To be straightforward, whether you have hundreds of thousands or millions in your account, as long as you can't withdraw the money smoothly,
1. Choose the right platform + the right merchants, and avoid 80% of the risks first.
1. OTC platforms must be top-tier.
Only use reputable exchanges like Binance and OKX. Most of their OTC merchants are vetted, payments are fast, and T+1 is fully supported. Don't touch smaller exchanges, no matter how cheap they are; the risk of merchants running away is high, and if your money hasn't arrived, you won't even know who to contact.
Choose your timing wisely.
Try not to withdraw funds after 8 PM. Customer service is off duty, and if you enter the wrong card number or amount, no one will be there to assist you, making it easy to get stuck.
2. Don't rush to withdraw to your wallet: let the on-chain activity 'cool off'.
Before withdrawing, don't rush; first transfer the coins to your frequently used wallet and leave them for three days.
Withdraw to wallets like MetaMask or Trust that you normally use.
Don't move it for three days; let the on-chain records 'cool down'.
Don't suddenly create a new address to receive coins; a new wallet + large amount = red flags for bank risk control.
Many cards get frozen because you 'transfer coins to the wallet and immediately cash out.'
3. Three iron rules for withdrawal: 99% of people fail at this step.
1. Split the amount; don’t withdraw it all at once.
For example, split 100,000 into 50,000 + 30,000 + 20,000, with one withdrawal per day; for 1,000,000, split it into 8 withdrawals, each spaced 2 to 3 days apart. What banks see as normal flow is **'small amount + multiple transactions + reasonable intervals'**.
2. The receiving card must be the one you are 'actually using'.
What is a 'living card'? It's the card you use every day for:
Food delivery.
Paying utilities.
Mortgage payments.
This card should have a balance, spending, and income, appearing like a 'normal person' so the bank approves it.
3. 'Nurture the card' in advance: make a few small transactions.
If you want to receive 50,000 today, make a few small transactions yesterday afternoon:
Breakfast 18 yuan.
Supermarket 42 yuan.
Phone bill 100 yuan.
This way, the bank system will think: this card has been active recently, so receiving a large amount is reasonable.

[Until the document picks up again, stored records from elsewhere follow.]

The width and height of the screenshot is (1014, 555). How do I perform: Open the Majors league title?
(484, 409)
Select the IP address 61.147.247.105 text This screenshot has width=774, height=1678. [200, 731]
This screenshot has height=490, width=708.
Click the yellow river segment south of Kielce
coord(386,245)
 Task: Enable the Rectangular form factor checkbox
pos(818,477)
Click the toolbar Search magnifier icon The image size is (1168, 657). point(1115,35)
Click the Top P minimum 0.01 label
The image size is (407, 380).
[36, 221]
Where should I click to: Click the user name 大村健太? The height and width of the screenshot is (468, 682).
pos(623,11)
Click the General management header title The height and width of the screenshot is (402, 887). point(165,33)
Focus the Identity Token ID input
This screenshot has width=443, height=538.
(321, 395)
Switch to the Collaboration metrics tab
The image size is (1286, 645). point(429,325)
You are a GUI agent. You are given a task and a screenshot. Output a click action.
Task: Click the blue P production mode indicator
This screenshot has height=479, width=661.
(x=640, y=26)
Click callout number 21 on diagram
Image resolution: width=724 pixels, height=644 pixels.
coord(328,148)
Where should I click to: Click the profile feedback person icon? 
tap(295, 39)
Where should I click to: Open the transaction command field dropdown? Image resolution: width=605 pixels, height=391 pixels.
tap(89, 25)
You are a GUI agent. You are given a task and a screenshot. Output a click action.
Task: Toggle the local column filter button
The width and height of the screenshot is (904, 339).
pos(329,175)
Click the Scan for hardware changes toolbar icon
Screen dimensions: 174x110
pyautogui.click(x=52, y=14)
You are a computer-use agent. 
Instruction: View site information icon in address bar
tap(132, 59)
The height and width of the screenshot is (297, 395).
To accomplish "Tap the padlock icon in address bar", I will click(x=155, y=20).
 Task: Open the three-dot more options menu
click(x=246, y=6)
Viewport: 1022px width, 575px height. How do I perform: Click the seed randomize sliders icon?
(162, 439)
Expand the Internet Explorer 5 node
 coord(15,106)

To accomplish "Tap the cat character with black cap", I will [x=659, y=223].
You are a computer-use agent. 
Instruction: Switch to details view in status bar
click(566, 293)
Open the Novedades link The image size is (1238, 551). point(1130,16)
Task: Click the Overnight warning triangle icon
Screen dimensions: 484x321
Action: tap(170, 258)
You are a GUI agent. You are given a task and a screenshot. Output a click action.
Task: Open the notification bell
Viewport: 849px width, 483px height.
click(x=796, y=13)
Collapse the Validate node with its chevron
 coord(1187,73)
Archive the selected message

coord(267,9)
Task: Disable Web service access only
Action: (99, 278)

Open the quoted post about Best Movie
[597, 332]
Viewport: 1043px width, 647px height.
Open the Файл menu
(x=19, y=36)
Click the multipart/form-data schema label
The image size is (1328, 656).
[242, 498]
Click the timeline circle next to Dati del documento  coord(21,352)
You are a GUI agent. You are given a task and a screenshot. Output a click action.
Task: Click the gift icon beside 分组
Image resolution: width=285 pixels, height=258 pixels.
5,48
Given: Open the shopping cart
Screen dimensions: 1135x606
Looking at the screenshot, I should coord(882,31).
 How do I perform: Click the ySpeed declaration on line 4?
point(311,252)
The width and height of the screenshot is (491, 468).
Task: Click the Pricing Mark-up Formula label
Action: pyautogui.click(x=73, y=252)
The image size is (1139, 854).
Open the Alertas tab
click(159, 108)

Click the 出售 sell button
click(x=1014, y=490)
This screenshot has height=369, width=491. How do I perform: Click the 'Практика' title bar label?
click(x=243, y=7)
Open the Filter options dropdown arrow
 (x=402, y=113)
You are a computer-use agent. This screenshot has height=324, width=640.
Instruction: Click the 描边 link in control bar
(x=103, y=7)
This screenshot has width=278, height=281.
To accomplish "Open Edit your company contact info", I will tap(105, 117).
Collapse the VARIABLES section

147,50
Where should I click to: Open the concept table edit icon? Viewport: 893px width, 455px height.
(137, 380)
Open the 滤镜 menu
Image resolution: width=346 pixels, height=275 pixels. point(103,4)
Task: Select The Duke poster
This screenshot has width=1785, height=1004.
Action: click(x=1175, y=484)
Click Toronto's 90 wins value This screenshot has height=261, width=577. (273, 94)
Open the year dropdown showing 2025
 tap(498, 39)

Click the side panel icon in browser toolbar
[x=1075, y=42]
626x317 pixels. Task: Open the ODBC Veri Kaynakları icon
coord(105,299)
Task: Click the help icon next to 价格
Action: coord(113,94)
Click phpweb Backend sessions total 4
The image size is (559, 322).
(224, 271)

4. After the funds arrive, don’t mess up in the last 10 meters.
1. Be sure to confirm the payer’s name.
It must match exactly what is written in the order. If it doesn’t match, ask the merchant to cancel and redo the order immediately. Don’t gamble on luck; money received from the wrong person is considered dirty money, and your card will be frozen.
2. Notes must be clean.
The best practice: have the merchant leave the note blank or write 'living expenses' or 'service fees'; never include sensitive terms like 'USDT', 'digital currency', 'investment', or 'purchasing agent'.
3. Don’t rush to transfer out after the funds arrive.
Don’t touch the money within 48 hours.
On the third day, transfer in batches, with each transfer ≤ 20,000.
The bank system will observe the use of funds for two days after arrival; any significant operations during this time are likely to trigger risk models.
5. Two of the easiest traps to fall into.
1. Don’t sell USDT directly.
USDT is closely monitored by the bank system. A safer method is to:
Convert to CNC or QC RMB before withdrawing.
Using 'blue shield merchants' or 'compliant channels' may have a slightly lower exchange rate, but safety is priceless.
2. Never test the transfer.
Many people like to first send 1 yuan to 'test' if the card can receive money—this is a typical signal for the bank to regard it as 'virtual currency trading'. Once you do this, the card will be disabled.
A simple mnemonic: you can take notes and use them.
Copy and edit the wallet and let it sit for three days; choose a card you use daily.
Split into small batches for transfers; don’t move the money once it arrives.
Be cautious with USDT and avoid direct transactions; blue shield is more secure.